O adjetivo

As palavras saíram de sua boca com todos os adjetivos possíveis: os pensados, os não pensados, os não desejados. O silêncio do outro lado fez com que as palavras borbulhassem em sua boca. Durante algum tempo ficou escolhendo-as e, naquele momento, ruminava aquele silêncio e devolvia-lhe com uma explosão. As palavras saiam de sua boca como fogo. Fogo que outrora queimou o seu corpo.
As palavras explosivas quebraram o silêncio. E do outro lado vieram as palavras esperadas, mas não desejadas. Ela sabia o que aquele silêncio podia significar. Sabia que dele podia vir o que não queria. Mas também sabia que precisava quebrá-lo. Sim, as palavras não ditas, que lhe corroeram, agora saiam da sua boca. E diziam-lhe o inevitável.
As palavras do silêncio quebrado doeram-lhe. O silêncio estendido por dias espalhava-lhe uma onda de raiva. Engoliu o choro. Deixou escapar outras palavras, que ecoavam no ar, na intensidade do fogo que um dia lhe consumiu. Ecoavam trêmulas, denunciando o choro engolido. Calou-se.

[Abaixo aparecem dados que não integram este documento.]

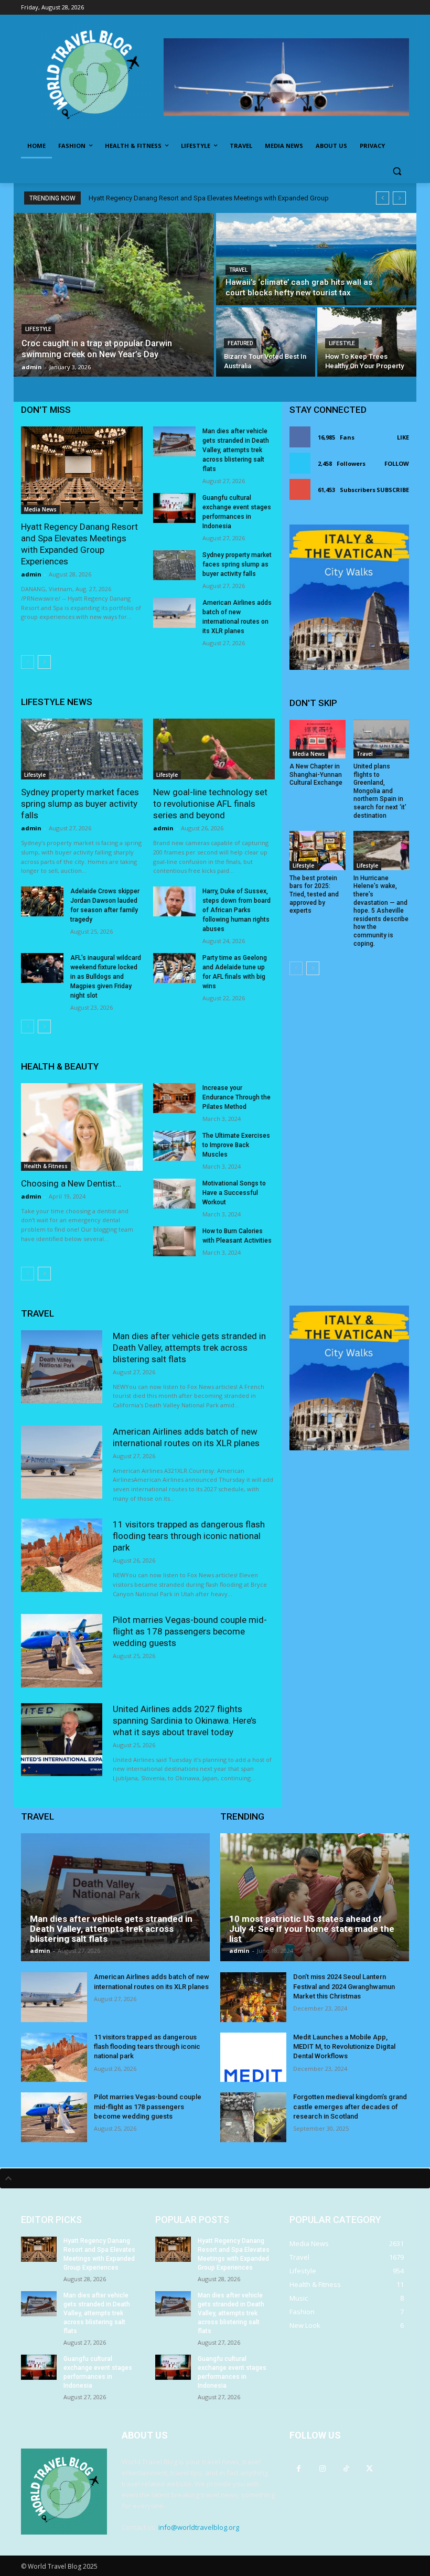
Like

A raiva que explodia em seu corpo e nas palavras que deixara ecoar, fez seus dentes rangerem e entre eles saírem a derradeira frase. Sem olho no olho. Saiu a passos firmes, quando por dentro cambaleava. Era uma fortaleza que escondia a fragilidade. O corpo explodia em raiva pelo silêncio por tanto tempo contido. Energia contida que se refletiria depois em dor física, para além da dor na alma.
O choro foi engolido. A lágrima contida. Menos a raiva. Ela explodia em um adjetivo que ecoava no ar. Adjetivo que outrora teve conotação positiva...

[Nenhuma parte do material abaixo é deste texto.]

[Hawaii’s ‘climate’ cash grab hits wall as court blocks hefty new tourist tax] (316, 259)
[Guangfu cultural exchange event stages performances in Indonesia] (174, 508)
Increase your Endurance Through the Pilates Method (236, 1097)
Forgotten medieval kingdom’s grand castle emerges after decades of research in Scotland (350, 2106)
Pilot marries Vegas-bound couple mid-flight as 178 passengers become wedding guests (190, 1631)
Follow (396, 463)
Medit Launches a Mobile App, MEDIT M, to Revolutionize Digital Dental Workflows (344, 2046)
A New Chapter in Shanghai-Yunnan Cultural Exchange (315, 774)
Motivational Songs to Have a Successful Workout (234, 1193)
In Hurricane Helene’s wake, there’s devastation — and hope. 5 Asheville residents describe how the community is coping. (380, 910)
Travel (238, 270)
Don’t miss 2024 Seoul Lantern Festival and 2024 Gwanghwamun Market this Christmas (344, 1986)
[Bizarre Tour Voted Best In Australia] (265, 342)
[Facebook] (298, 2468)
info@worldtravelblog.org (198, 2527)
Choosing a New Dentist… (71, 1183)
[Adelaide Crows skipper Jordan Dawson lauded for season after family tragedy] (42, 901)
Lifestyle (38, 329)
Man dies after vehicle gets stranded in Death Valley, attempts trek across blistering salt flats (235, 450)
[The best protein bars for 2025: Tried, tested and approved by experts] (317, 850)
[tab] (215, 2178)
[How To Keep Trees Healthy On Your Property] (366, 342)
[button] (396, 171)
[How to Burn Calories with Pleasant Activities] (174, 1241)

Seguiu o seu caminho. O corpo doía-lhe. Não havia mais explosão. Só dor. Então, chegou à padaria e ouviu da moça, que nunca a vira, o adjetivo que lhe resumia naquela hora. De que adiantou conter o choro e a lágrima, se eles estavam estampados em seu rosto? O adjetivo lhe soou como uma senha, para deixar o sentimento escorrer. Engoliu o choro, mas o pedido do pão saiu com a voz trêmula, denunciando-a. Os olhos encheram-se de água. A moça lhe perguntou se queria mais alguma coisa. Mais nada, era a resposta, que custou a sair de sua boca. Queria tanta coisa!
O caminho até o caixa foi torturante. Todo o sentimento contido agora lhe escapava... Ia engolindo o choro, segurando a lágrima que teimava em escorrer. Aquele adjetivo era passageiro. Mas lhe doeu.